• [TASK TO COMPLETE]
Across the records that follow, how many lines contain the string "agent"? Answer with the number only.
- - - -
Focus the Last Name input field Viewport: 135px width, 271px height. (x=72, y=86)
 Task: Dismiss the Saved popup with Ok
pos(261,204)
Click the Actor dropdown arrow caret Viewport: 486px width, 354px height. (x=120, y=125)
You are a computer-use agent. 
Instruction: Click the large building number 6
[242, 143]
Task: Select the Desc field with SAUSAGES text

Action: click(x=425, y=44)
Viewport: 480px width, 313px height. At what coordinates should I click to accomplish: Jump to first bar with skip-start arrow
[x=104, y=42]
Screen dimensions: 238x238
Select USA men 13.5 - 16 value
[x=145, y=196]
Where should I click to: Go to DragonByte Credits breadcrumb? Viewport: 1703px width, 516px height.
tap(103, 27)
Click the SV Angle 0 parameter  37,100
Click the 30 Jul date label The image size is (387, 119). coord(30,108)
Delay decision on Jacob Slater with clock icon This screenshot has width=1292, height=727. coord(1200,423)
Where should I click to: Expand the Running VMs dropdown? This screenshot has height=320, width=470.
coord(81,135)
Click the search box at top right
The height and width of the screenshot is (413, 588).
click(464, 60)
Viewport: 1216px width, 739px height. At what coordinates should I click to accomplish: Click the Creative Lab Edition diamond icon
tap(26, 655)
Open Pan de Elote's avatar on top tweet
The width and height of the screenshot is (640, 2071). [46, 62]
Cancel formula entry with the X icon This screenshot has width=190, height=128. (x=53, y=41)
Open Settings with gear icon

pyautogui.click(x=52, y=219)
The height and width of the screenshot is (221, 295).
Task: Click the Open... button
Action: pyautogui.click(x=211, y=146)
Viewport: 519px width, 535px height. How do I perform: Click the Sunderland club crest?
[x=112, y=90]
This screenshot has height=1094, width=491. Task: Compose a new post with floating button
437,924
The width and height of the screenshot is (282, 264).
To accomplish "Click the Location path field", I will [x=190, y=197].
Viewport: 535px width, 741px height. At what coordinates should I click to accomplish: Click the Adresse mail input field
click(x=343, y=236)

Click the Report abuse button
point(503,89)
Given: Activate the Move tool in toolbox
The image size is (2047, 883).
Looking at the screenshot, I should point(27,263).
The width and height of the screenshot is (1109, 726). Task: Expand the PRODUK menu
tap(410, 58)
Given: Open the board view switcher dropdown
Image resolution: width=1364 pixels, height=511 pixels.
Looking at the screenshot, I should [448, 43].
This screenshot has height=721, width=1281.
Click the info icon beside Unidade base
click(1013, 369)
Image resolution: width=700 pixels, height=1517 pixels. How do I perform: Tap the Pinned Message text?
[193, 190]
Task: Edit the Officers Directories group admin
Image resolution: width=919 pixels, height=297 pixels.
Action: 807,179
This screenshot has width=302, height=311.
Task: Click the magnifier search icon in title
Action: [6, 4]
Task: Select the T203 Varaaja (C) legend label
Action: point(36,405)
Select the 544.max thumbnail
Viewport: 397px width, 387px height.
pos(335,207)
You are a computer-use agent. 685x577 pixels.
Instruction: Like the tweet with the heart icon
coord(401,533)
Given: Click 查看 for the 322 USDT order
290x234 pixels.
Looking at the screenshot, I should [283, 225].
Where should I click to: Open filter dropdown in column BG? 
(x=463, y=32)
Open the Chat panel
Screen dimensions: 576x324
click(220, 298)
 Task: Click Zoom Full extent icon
- - - -
• [EXPECTED OUTPUT]
2